══ STORED RECORDS ══
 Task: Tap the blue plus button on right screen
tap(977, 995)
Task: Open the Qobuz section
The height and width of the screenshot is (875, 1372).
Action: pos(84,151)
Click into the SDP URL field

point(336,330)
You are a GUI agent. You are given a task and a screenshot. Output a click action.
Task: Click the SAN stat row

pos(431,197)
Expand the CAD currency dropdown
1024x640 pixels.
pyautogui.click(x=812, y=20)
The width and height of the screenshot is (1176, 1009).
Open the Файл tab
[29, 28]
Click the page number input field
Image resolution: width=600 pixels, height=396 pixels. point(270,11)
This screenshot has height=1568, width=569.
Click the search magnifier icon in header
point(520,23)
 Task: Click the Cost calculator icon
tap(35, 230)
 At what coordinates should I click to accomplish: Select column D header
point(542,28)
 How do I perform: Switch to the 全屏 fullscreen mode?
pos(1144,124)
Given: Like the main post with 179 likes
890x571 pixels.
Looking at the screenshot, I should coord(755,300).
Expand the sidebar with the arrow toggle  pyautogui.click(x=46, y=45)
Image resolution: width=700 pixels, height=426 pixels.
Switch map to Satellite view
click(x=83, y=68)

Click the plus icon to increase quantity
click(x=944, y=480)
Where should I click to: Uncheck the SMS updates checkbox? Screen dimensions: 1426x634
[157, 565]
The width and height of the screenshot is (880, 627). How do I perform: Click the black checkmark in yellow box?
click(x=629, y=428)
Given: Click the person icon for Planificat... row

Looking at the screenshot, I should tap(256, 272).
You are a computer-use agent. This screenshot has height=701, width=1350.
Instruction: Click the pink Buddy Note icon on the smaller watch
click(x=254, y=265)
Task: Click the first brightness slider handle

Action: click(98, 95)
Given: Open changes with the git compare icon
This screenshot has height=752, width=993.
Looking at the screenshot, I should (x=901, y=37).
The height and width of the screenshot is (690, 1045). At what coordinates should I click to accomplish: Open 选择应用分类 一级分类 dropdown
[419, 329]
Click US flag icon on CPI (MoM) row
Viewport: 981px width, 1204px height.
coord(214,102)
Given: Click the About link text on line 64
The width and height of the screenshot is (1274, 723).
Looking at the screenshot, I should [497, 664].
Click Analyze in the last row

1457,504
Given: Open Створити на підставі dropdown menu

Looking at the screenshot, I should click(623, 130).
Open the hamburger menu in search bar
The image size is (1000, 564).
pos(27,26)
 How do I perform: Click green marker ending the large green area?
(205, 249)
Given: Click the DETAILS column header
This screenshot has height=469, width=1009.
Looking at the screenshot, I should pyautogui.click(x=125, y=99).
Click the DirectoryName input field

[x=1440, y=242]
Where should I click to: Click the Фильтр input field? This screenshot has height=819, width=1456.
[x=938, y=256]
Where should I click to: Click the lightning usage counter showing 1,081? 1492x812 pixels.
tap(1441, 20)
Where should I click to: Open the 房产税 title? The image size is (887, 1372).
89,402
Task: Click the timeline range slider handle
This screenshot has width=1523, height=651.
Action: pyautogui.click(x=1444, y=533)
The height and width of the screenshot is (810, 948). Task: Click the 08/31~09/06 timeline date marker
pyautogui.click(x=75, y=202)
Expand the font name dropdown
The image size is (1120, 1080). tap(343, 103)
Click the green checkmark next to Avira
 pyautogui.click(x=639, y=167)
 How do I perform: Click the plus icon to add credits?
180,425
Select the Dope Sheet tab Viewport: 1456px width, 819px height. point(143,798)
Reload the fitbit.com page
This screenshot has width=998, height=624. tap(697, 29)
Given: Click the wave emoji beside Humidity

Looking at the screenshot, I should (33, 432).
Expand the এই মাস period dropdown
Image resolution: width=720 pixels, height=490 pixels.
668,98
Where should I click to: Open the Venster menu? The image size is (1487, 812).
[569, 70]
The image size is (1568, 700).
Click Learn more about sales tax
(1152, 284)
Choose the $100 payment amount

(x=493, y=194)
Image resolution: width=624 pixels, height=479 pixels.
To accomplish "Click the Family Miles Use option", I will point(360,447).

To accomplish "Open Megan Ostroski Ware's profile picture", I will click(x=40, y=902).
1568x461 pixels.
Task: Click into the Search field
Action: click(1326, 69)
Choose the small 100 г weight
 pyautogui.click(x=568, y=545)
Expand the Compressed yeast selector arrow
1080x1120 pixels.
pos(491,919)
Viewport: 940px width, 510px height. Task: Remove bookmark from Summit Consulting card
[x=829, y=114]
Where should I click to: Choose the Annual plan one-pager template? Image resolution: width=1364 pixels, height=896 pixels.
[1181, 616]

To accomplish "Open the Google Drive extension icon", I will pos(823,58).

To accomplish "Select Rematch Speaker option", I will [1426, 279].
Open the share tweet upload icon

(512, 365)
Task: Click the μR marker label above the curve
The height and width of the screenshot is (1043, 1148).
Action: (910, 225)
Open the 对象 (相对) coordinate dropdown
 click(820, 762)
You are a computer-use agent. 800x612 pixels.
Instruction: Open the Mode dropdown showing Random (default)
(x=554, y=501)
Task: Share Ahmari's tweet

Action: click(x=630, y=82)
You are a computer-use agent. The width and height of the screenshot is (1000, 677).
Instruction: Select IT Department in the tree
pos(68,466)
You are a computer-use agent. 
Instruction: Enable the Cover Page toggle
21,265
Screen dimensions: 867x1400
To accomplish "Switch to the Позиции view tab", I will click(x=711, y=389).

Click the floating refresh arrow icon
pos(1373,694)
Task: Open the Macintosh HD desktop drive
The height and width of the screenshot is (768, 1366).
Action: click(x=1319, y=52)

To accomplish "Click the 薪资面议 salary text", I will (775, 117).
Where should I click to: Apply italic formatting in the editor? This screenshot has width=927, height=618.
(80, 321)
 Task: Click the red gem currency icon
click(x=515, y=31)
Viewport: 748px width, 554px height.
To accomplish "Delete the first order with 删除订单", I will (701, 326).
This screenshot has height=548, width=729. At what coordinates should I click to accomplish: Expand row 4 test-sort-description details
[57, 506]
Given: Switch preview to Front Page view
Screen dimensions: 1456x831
═══
→ **WRITTEN PROBLEM**
Can you turn the material above into a numbered list, one item per line, leaving out the blank lines?

→ **RESPONSE TO THE EXERCISE**
1.  Task: Tap the blue plus button on right screen
2. tap(977, 995)
3. Task: Open the Qobuz section
4. The height and width of the screenshot is (875, 1372).
5. Action: pos(84,151)
6. Click into the SDP URL field
7. point(336,330)
8. You are a GUI agent. You are given a task and a screenshot. Output a click action.
9. Task: Click the SAN stat row
10. pos(431,197)
11. Expand the CAD currency dropdown
12. 1024x640 pixels.
13. pyautogui.click(x=812, y=20)
14. The width and height of the screenshot is (1176, 1009).
15. Open the Файл tab
16. [29, 28]
17. Click the page number input field
18. Image resolution: width=600 pixels, height=396 pixels. point(270,11)
19. This screenshot has height=1568, width=569.
20. Click the search magnifier icon in header
21. point(520,23)
22.  Task: Click the Cost calculator icon
23. tap(35, 230)
24.  At what coordinates should I click to accomplish: Select column D header
25. point(542,28)
26.  How do I perform: Switch to the 全屏 fullscreen mode?
27. pos(1144,124)
28. Given: Like the main post with 179 likes
29. 890x571 pixels.
30. Looking at the screenshot, I should coord(755,300).
31. Expand the sidebar with the arrow toggle  pyautogui.click(x=46, y=45)
32. Image resolution: width=700 pixels, height=426 pixels.
33. Switch map to Satellite view
34. click(x=83, y=68)
35. Click the plus icon to increase quantity
36. click(x=944, y=480)
37. Where should I click to: Uncheck the SMS updates checkbox? Screen dimensions: 1426x634
38. [157, 565]
39. The width and height of the screenshot is (880, 627). How do I perform: Click the black checkmark in yellow box?
40. click(x=629, y=428)
41. Given: Click the person icon for Planificat... row
42. Looking at the screenshot, I should tap(256, 272).
43. You are a computer-use agent. This screenshot has height=701, width=1350.
44. Instruction: Click the pink Buddy Note icon on the smaller watch
45. click(x=254, y=265)
46. Task: Click the first brightness slider handle
47. Action: click(98, 95)
48. Given: Open changes with the git compare icon
49. This screenshot has height=752, width=993.
50. Looking at the screenshot, I should (x=901, y=37).
51. The height and width of the screenshot is (690, 1045). At what coordinates should I click to accomplish: Open 选择应用分类 一级分类 dropdown
52. [419, 329]
53. Click US flag icon on CPI (MoM) row
54. Viewport: 981px width, 1204px height.
55. coord(214,102)
56. Given: Click the About link text on line 64
57. The width and height of the screenshot is (1274, 723).
58. Looking at the screenshot, I should [497, 664].
59. Click Analyze in the last row
60. 1457,504
61. Given: Open Створити на підставі dropdown menu
62. Looking at the screenshot, I should click(623, 130).
63. Open the hamburger menu in search bar
64. The image size is (1000, 564).
65. pos(27,26)
66.  How do I perform: Click green marker ending the large green area?
67. (205, 249)
68. Given: Click the DETAILS column header
69. This screenshot has height=469, width=1009.
70. Looking at the screenshot, I should pyautogui.click(x=125, y=99).
71. Click the DirectoryName input field
72. [x=1440, y=242]
73. Where should I click to: Click the Фильтр input field? This screenshot has height=819, width=1456.
74. [x=938, y=256]
75. Where should I click to: Click the lightning usage counter showing 1,081? 1492x812 pixels.
76. tap(1441, 20)
77. Where should I click to: Open the 房产税 title? The image size is (887, 1372).
78. 89,402
79. Task: Click the timeline range slider handle
80. This screenshot has width=1523, height=651.
81. Action: pyautogui.click(x=1444, y=533)
82. The height and width of the screenshot is (810, 948). Task: Click the 08/31~09/06 timeline date marker
83. pyautogui.click(x=75, y=202)
84. Expand the font name dropdown
85. The image size is (1120, 1080). tap(343, 103)
86. Click the green checkmark next to Avira
87.  pyautogui.click(x=639, y=167)
88.  How do I perform: Click the plus icon to add credits?
89. 180,425
90. Select the Dope Sheet tab Viewport: 1456px width, 819px height. point(143,798)
91. Reload the fitbit.com page
92. This screenshot has width=998, height=624. tap(697, 29)
93. Given: Click the wave emoji beside Humidity
94. Looking at the screenshot, I should (33, 432).
95. Expand the এই মাস period dropdown
96. Image resolution: width=720 pixels, height=490 pixels.
97. 668,98
98. Where should I click to: Open the Venster menu? The image size is (1487, 812).
99. [569, 70]
100. The image size is (1568, 700).
101. Click Learn more about sales tax
102. (1152, 284)
103. Choose the $100 payment amount
104. (x=493, y=194)
105. Image resolution: width=624 pixels, height=479 pixels.
106. To accomplish "Click the Family Miles Use option", I will point(360,447).
107. To accomplish "Open Megan Ostroski Ware's profile picture", I will click(x=40, y=902).
108. 1568x461 pixels.
109. Task: Click into the Search field
110. Action: click(1326, 69)
111. Choose the small 100 г weight
112.  pyautogui.click(x=568, y=545)
113. Expand the Compressed yeast selector arrow
114. 1080x1120 pixels.
115. pos(491,919)
116. Viewport: 940px width, 510px height. Task: Remove bookmark from Summit Consulting card
117. [x=829, y=114]
118. Where should I click to: Choose the Annual plan one-pager template? Image resolution: width=1364 pixels, height=896 pixels.
119. [1181, 616]
120. To accomplish "Open the Google Drive extension icon", I will pos(823,58).
121. To accomplish "Select Rematch Speaker option", I will [1426, 279].
122. Open the share tweet upload icon
123. (512, 365)
124. Task: Click the μR marker label above the curve
125. The height and width of the screenshot is (1043, 1148).
126. Action: (910, 225)
127. Open the 对象 (相对) coordinate dropdown
128.  click(820, 762)
129. You are a computer-use agent. 800x612 pixels.
130. Instruction: Open the Mode dropdown showing Random (default)
131. (x=554, y=501)
132. Task: Share Ahmari's tweet
133. Action: click(x=630, y=82)
134. You are a computer-use agent. The width and height of the screenshot is (1000, 677).
135. Instruction: Select IT Department in the tree
136. pos(68,466)
137. You are a computer-use agent. 
138. Instruction: Enable the Cover Page toggle
139. 21,265
140. Screen dimensions: 867x1400
141. To accomplish "Switch to the Позиции view tab", I will click(x=711, y=389).
142. Click the floating refresh arrow icon
143. pos(1373,694)
144. Task: Open the Macintosh HD desktop drive
145. The height and width of the screenshot is (768, 1366).
146. Action: click(x=1319, y=52)
147. To accomplish "Click the 薪资面议 salary text", I will (775, 117).
148. Where should I click to: Apply italic formatting in the editor? This screenshot has width=927, height=618.
149. (80, 321)
150.  Task: Click the red gem currency icon
151. click(x=515, y=31)
152. Viewport: 748px width, 554px height.
153. To accomplish "Delete the first order with 删除订单", I will (701, 326).
154. This screenshot has height=548, width=729. At what coordinates should I click to accomplish: Expand row 4 test-sort-description details
155. [57, 506]
156. Given: Switch preview to Front Page view
157. Screen dimensions: 1456x831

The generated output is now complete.